» DATASET ENTRIES
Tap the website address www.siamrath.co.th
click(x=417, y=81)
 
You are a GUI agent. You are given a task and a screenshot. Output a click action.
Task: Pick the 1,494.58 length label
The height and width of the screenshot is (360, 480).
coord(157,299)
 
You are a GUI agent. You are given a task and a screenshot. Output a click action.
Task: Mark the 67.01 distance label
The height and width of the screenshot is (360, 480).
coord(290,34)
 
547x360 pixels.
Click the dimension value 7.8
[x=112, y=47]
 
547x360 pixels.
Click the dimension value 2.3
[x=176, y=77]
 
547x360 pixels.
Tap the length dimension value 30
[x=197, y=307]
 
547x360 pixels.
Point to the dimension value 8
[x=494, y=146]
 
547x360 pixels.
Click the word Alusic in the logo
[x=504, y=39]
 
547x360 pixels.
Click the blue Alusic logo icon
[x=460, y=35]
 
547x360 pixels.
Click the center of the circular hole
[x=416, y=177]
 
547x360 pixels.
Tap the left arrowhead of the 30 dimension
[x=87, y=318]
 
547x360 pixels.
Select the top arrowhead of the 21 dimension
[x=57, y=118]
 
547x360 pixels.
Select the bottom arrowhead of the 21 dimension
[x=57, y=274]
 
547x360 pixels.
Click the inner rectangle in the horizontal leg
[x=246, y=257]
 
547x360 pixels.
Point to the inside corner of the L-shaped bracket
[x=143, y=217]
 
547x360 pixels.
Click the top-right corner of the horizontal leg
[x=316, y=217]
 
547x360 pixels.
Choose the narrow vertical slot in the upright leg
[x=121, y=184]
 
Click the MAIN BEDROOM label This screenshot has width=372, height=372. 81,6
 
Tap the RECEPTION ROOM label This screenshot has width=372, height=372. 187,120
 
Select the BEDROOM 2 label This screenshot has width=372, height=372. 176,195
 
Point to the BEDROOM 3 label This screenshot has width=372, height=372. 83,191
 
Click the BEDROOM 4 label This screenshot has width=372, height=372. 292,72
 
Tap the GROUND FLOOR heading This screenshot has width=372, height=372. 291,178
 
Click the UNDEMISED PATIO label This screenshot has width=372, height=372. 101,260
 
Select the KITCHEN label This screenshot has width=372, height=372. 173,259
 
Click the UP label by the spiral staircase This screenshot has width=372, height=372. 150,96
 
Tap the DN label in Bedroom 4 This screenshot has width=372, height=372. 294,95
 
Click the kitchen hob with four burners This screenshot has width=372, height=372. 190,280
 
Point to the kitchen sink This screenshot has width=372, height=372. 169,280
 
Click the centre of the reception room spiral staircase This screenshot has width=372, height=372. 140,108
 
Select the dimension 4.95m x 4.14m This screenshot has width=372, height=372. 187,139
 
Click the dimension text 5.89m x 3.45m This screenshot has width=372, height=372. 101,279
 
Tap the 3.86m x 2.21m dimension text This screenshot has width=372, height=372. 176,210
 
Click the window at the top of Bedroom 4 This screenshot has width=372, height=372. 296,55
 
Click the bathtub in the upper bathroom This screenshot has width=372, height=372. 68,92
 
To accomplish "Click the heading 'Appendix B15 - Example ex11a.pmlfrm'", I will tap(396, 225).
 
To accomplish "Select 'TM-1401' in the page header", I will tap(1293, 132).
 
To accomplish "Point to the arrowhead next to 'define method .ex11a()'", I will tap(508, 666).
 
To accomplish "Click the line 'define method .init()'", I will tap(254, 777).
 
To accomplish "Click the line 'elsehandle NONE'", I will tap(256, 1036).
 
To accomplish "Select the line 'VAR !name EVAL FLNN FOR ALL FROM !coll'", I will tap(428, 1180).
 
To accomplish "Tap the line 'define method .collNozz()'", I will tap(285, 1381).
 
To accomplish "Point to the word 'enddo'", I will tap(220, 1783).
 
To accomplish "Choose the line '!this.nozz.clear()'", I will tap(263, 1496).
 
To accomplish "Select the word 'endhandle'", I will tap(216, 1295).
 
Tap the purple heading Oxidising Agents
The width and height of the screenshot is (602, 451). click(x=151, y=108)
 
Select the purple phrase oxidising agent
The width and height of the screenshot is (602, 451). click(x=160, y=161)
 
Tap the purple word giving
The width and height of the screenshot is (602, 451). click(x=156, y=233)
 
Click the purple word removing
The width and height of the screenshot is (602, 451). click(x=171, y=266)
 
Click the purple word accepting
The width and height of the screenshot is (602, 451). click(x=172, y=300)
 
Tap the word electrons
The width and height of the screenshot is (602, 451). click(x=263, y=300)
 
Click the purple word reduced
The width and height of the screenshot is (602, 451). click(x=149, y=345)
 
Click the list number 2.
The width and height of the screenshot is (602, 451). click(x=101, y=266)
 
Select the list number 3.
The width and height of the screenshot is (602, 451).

» SHORT EXERCISE
Please write out everything from the line that contains "Select the dimension" down to the line that contains "451). click(x=156, y=233)", both included, keeping each item's wording along with its answer. Multiply every coordinate in the answers by 1.1 and round it to a whole number, halves up, and leave all other numbers as they are.

» RESULT
Select the dimension 4.95m x 4.14m This screenshot has width=372, height=372. 206,153
 
Click the dimension text 5.89m x 3.45m This screenshot has width=372, height=372. 111,307
 
Tap the 3.86m x 2.21m dimension text This screenshot has width=372, height=372. 194,231
 
Click the window at the top of Bedroom 4 This screenshot has width=372, height=372. 326,61
 
Click the bathtub in the upper bathroom This screenshot has width=372, height=372. 75,101
 
To accomplish "Click the heading 'Appendix B15 - Example ex11a.pmlfrm'", I will tap(436, 248).
 
To accomplish "Select 'TM-1401' in the page header", I will tap(1422, 145).
 
To accomplish "Point to the arrowhead next to 'define method .ex11a()'", I will tap(559, 733).
 
To accomplish "Click the line 'define method .init()'", I will tap(279, 855).
 
To accomplish "Click the line 'elsehandle NONE'", I will tap(282, 1140).
 
To accomplish "Select the line 'VAR !name EVAL FLNN FOR ALL FROM !coll'", I will tap(471, 1298).
 
To accomplish "Tap the line 'define method .collNozz()'", I will tap(314, 1519).
 
To accomplish "Point to the word 'enddo'", I will tap(242, 1961).
 
To accomplish "Choose the line '!this.nozz.clear()'", I will tap(289, 1646).
 
To accomplish "Select the word 'endhandle'", I will tap(238, 1425).
 
Tap the purple heading Oxidising Agents
The width and height of the screenshot is (602, 451). click(x=166, y=119)
 
Select the purple phrase oxidising agent
The width and height of the screenshot is (602, 451). click(x=176, y=177)
 
Tap the purple word giving
The width and height of the screenshot is (602, 451). click(x=172, y=256)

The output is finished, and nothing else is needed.